Data Visualization, Second Edition

I’ve written a second edition of Data Visualization: A Practical Introduction, which ideally should come out with Princeton University Press later this year. As with the first edition, a full draft of the book is available at https://socviz.co. The production process is just getting started so there’s no new cover yet, and there isn’t a link to pre-order. But (also like last time) I’ve put up a link to a form that lets you add your email if you’d like to be notified when it’s available to buy. You’ll only get one email (from me personally, not a marketing department) if you do; no spam or anything.

The revised edition is a pretty thorough rewrite. Naturally all the code is brought up to date for ggplot 4 and R version 4.5 and higher. The code from the first edition still runs, but you’ll get warnings and so on; those are all now gone. The back half of the book has been pretty thoroughly redone to reflect big changes in the availability of software for maps, (the sf package) and extracting results from models (the marginaleffects package). Meanwhile, several years of teaching this material (and getting feedback from others) have resulted in shifts of emphasis here and there to introduce just a little bit more on data wrangling. As the book goes on I also shift from an “object-based” approach to writing plots to a more “pipeline-based” one.

The recent rise of LLMs and coding agents gets some discussion, too. There the question is “Why can’t I just have a robot write all the code for me?” I don’t dismiss this question out of hand, and I don’t pretend that agents aren’t very powerful. My feeling about this is summed up in the Preface:

Perhaps you have a robot to help you write your code now. Large Language Models (LLMs) and coding agents are now part of the workflow of code generation and evaluation. They can do a great deal; so much so that it might seem superfluous to spend any time with the iterative, write-try-redo approach to visualization that this book presents. Can’t the robot write all the code instead? Not quite. It’s not that I believe repeatedly doing repetitive and error-prone tasks yourself is a virtue. To the contrary, that’s what computers are for. This book is full of examples where we end up automating something in order not to worry about it. But I also want you, the reader, to learn how to do good graphical work in a reproducible way. That means having a keen eye for quality and a good nose for error. Cultivating those senses requires practice and a vocabulary to express them. It seems faintly absurd to have to say explicitly but, whatever tools you use, your work will be better if you know what you are doing and understand why you are doing it. This book teaches you ggplot specifically, but it is not trying to lock you in to a particular framework. It’s just that, the way you acquire a general skill or a wide-ranging taste is by first learning some more specific version of those things, and then practicing them. Automation can come a later. In the words of the author Ann Leckie, you don’t learn how to do something by not doing it. For that reason, this book remains a hands-on introduction.
——
Continue the post above about the second edition of Data Visualization, starting right after its final sentence.

*Data for analysis:*
——
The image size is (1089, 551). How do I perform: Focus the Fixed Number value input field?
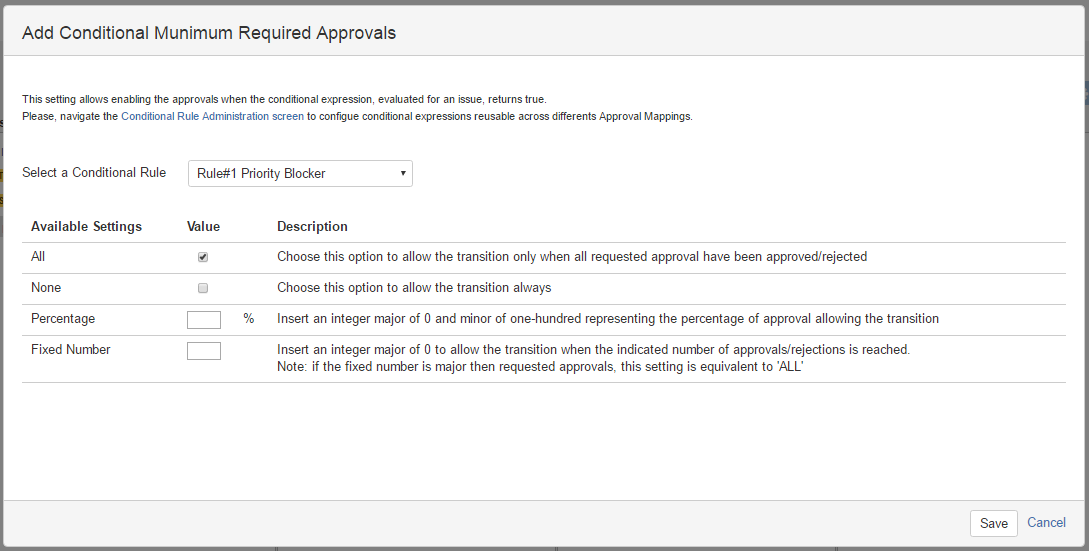click(x=204, y=350)
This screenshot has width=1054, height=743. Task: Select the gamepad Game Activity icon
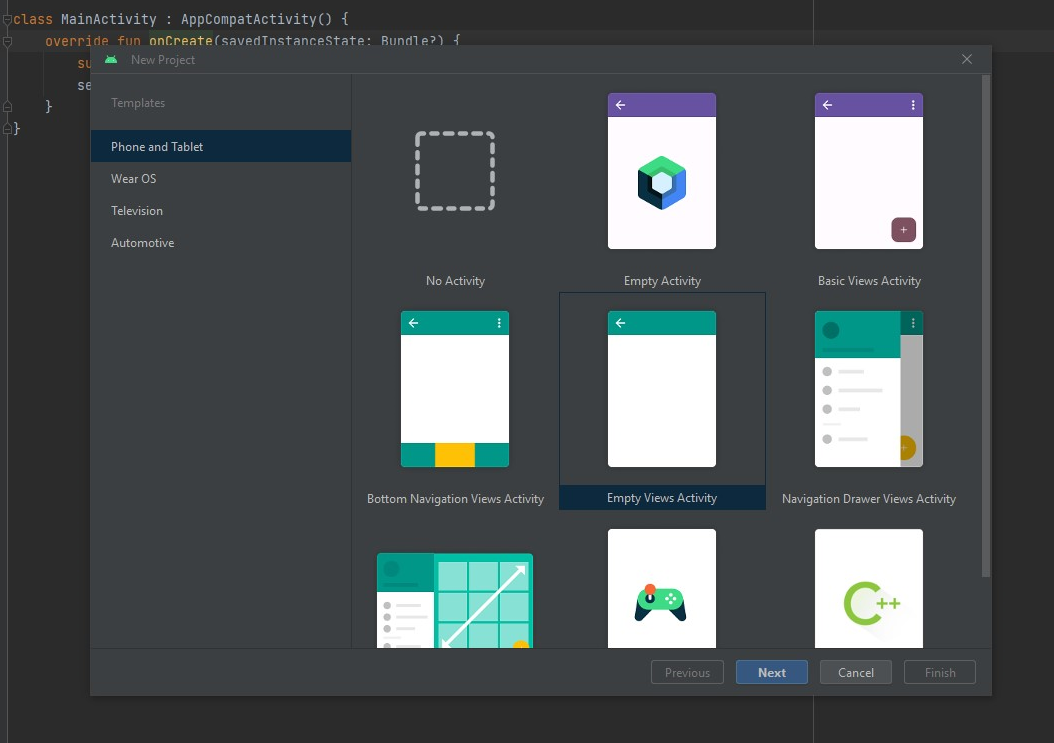tap(661, 600)
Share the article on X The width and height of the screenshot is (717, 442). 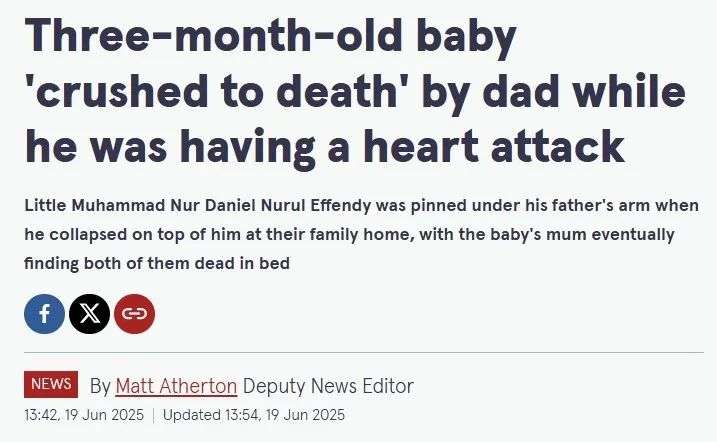[x=90, y=314]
——
*Written answer:*
Or to put it another way, the book is an introduction to how to do something. One feature of books like it is that they tend to have two audiences: people who don’t know anything about the topic, and who’d like to learn something about it, and people who know a lot, at least in relative terms, and who have forgotten what it’s like not to know it. When the first edition came out, one of the early Amazon reviews was a complaint that the book seemed “pretty introductory” in its content. I mean, my Brother in Christ, that is right there in the title.

As with any corner of the vast division of labor that is human society, not everyone has to know about any specific thing in great detail. We’re all taking huge amounts of stuff for granted at any moment. But if you want to be proficient in some piece of that enormous web, it’s better that you know rather than not know what’s what. There’s nothing wrong with using tools that give you tremendous leverage. You do it every time you use a stand mixer in the kitchen, or a sander in the garage. You do it every time you turn your computer on, in fact. But you still need to develop the capacity to tell good work from bad, or correct from incorrect output, or safe uses from dangerous ones. That way you can take advantage of the power tools without being at risk of slicing your own or anyone else’s arm off.